Michael Halliday is a single dad and small town vet with a soft heart, and a strong will. His first wife, a stereotypical “evil ex” named Pauline, was a business woman who always put her career before anything else, including Mike and their two daughters. They’ve been divorced for several years, and she’s moved on greener pastures, but Mike has had a hard time finding a woman his girls don’t hate on sight. And of course, he won’t make the same mistake again by getting involved with a woman who is so centered on her career (stop me if you know where this is going). But he can’t seem to keep his hands off Stacey, and he decides within 24 hours of meeting her – despite not having had much actual conversation with her – that she is the woman he wants to marry, and to be mother to his children. Now he just has to convince her.

Love at first sight is a favorite theme for some, and a nail in the coffin for others, but it can sometimes work for me, and sometimes not. This time, I can’t really say it did. I wasn’t convinced that either of them fell in love within the space of 24 hours, since I didn’t feel like either of them knew enough about the other. They’re both still stereotypes, both to the reader and to each other, at that point, making it hard to believe that they could so quickly form any kind of real emotional attachment. They do develop into likable, sympathetic characters throughout the course of the book, and there was almost enough relationship development by the end of the story to make me believe they had come to fall in love with each other by then. But at first sight? Count me an unbeliever, at least in this case.
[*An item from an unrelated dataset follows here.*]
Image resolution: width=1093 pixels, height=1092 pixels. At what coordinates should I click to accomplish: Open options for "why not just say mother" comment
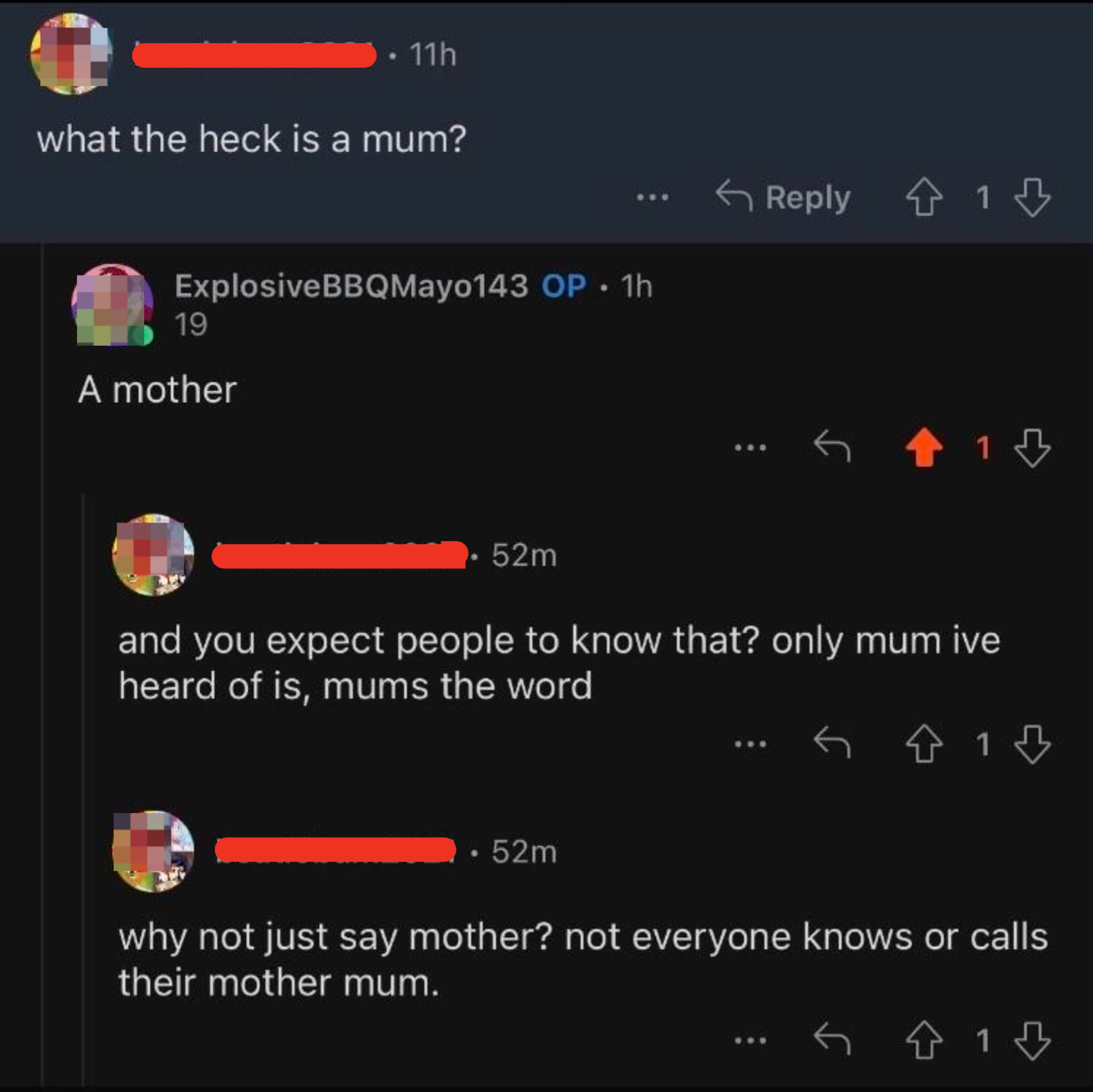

There’s a lot going on in this book, perhaps too much, but a lot of it centers around the relationships between strong-willed people. Most of these are about romantic relationships, but Mike’s relationship with his 12-year-old, sensitive-on-the-inside, tough-as-nails-on-the-outside daughter Kristin comes into play as well. A lot of Stacey’s reluctance to fall in love comes not only as a result of her own experience, but also of her parents’ difficult marriage and divorce when she was very young. This makes her sympathetic toward Mike’s daughters’ position, but the ending, which I won’t spoil, sends somewhat mixed messages about whether or not strong-willed people can really make a marriage work, or whether or not they can avoid repeating the history of Stacey’s unhappy parents.
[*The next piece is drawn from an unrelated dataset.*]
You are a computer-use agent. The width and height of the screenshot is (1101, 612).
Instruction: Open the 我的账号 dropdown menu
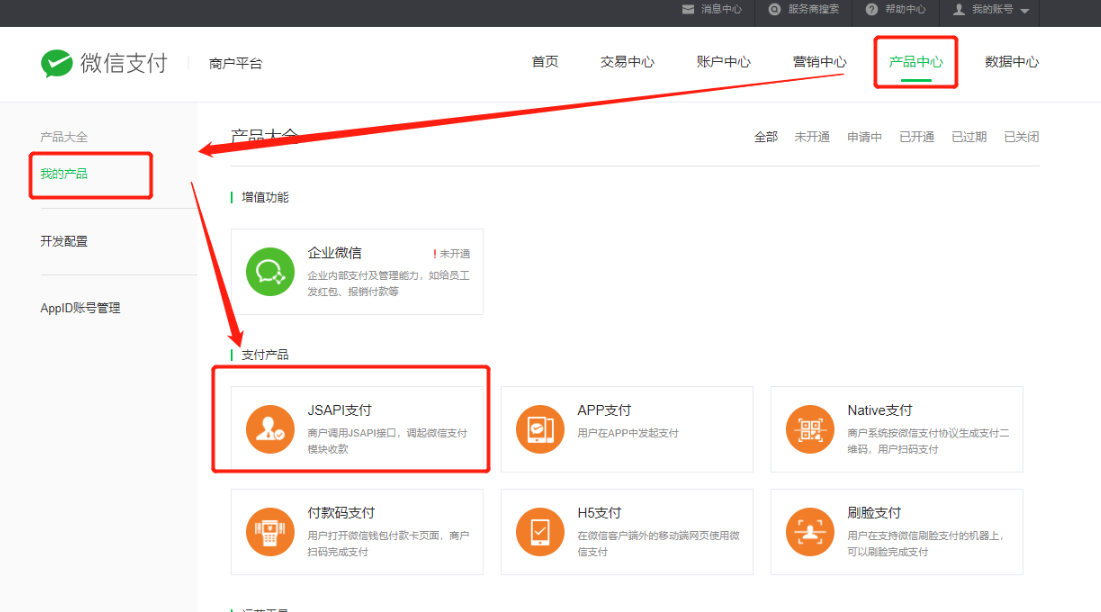(x=991, y=10)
My other main complaint is that the prose in this book is rather off-putting. I’ve never been one to complain about a frequent pet peeve of others, that of single-sentence paragraphs; I’ve seen them used well, and they can be quite effective. But the English grad in me shudders at the combination of single-sentence paragraphs with grammatically incomplete phrasing, especially in repetition, as in this example:

Stacy could well be his salvation.

Not a quick fix.

But a woman to bring him out of the slump he’d suffered for the past several years.

A woman with the energy of the city, the brains, the beauty, the intensity that he hadn’t experienced since his first few months with Pauline.
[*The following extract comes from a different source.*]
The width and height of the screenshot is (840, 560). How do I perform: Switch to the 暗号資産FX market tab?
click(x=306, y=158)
Those few golden weeks when they’d found so much in one another that fascinated them. Those days in which they’d cast all care and precautions to the wind.

Those fateful moments in which Kristen had been conceived.

This kind of prose can really throw the reader out of the moment, and there are more than a few incidents of this style throughout the book.

All in all, I wouldn’t consider this a terrible read, but it’s not the first book I’d recommend, either. Beverly Brandt’s debut True North from last year handles the workaholic-heroine-meets-laid-back-hero scenario better, for example. But, while based on a huge number of stereotypes and features some unlikely premises (the reason Stacey lies to Dr. Mike early on is truly lame), this book had its own charm, and I’d definitely give author North another chance.